CONSIGNE 1: Réécrivez les entrées, de la ligne contenant « This screenshot has width=928, height=552. » jusqu'à la ligne contenant « point(32,142) », bornes comprises, en remplaçant « fourth » par « second » et sans rien modifier d'autre. Omettez les images dans votre réponse.

Saint Nicolas et la marine de Loire
par C’est Nabum
vendredi 7 décembre 2012
Une assurance céleste.
Mes Bonimenteries
La Loire n'a jamais été tendre pour ceux qui voulaient s'aventurer sur ses flots. Les incidents et les accidents ne manquaient pas, les hommes mettaient parfois leur vie en danger. Les aléas climatiques, les humeurs de ce cours d'eau impétueux, les passages compliqués aux ponts, aux moulins, aux écluses et aux duits faisaient grands périls pour nos braves mariniers.
Les blessures étaient nombreuses, les doigts cassés ou coupés, les hommes écrasés par le fret mal arrimé et ceux qui tombaient dans le flot à moins que ce ne fut sur le pavé dans une de ces innombrables bagarres dans les tavernes. La vie à quai était parfois aussi périlleuse que sur l'eau quand le vin se mêlait de l'affaire.
Les femmes, restées à terre avaient de quoi s'inquiéter de longues semaines durant. Les nouvelles ne profitaient pas des moyens modernes de transmission et la rumeur faisait souvent son œuvre malsaine. Beaucoup se tourmentaient, elles craignaient souvent pour la vie de leur époux alors que bien souvent ce n'était que sa réputation qui risquait d'être écornée.

CONSIGNE 2: D'après l'extrait source, où la vie était-elle parfois aussi périlleuse que sur l'eau ?

DONNÉES DE L'EXERCICE:
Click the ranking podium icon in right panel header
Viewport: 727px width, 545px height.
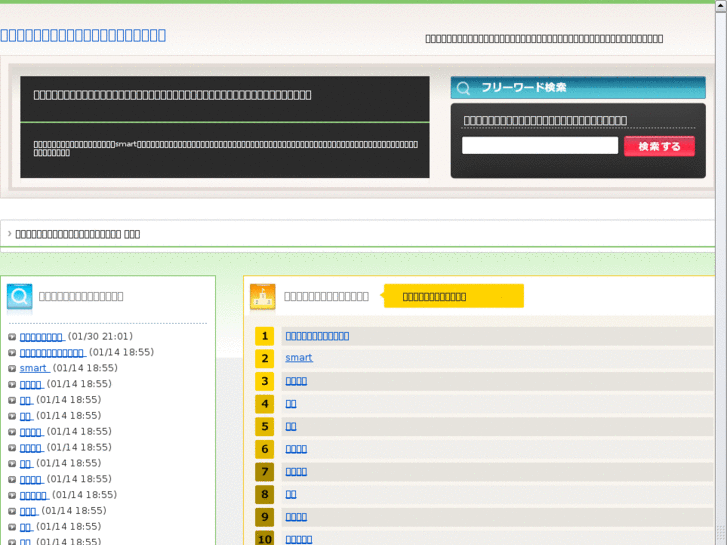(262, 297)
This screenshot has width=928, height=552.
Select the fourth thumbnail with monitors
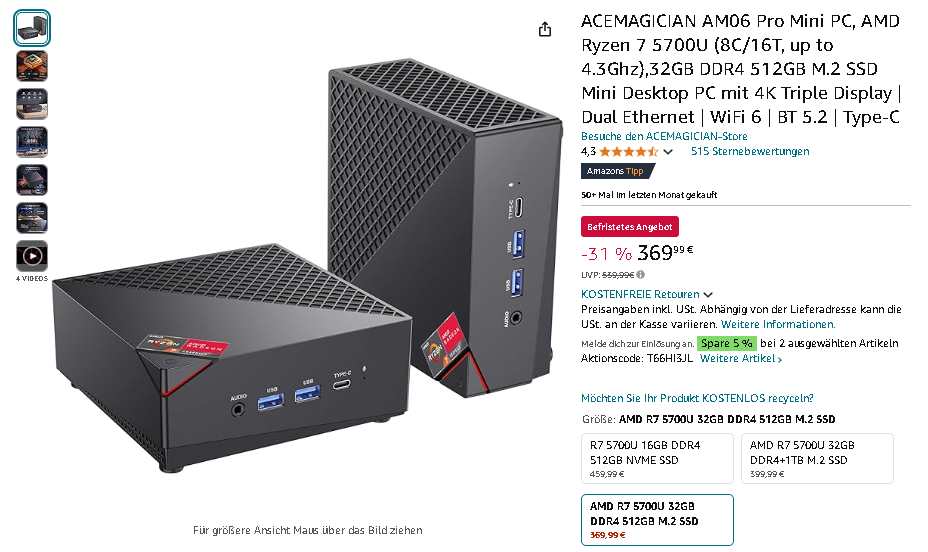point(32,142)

---

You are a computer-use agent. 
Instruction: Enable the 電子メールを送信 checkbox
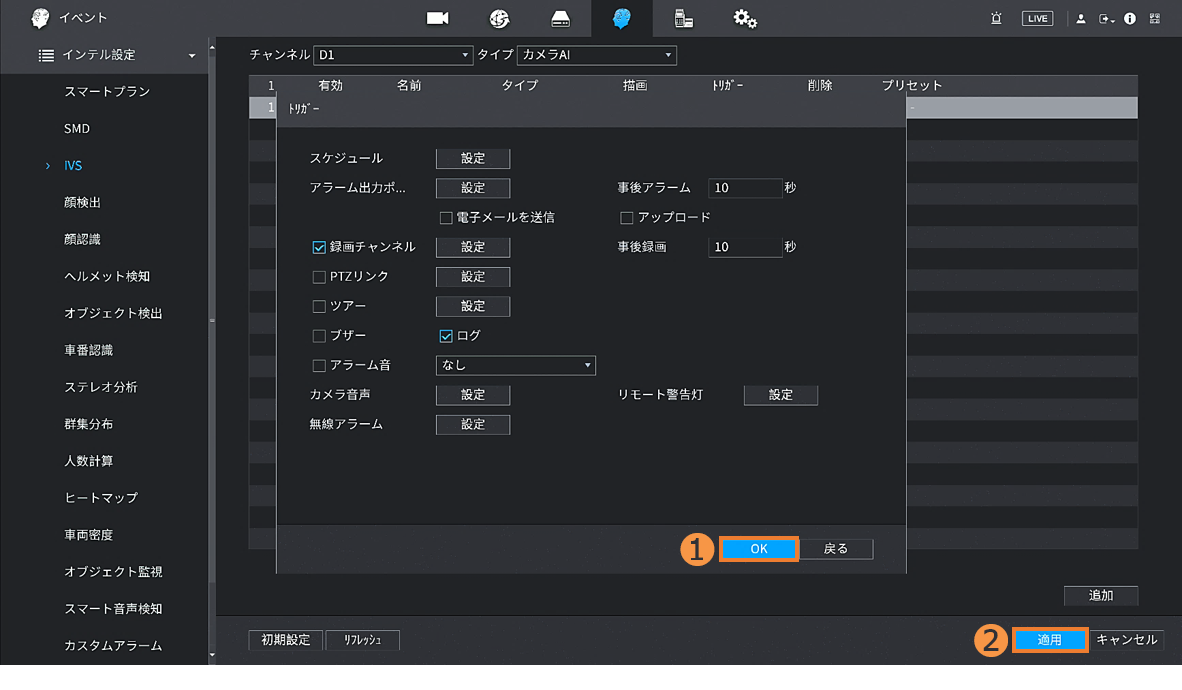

RÉSULTAT 1:
This screenshot has width=928, height=552.
Select the second thumbnail with monitors
point(32,142)

RÉSULTAT 2: À quai, quand le vin se mêlait de l'affaire.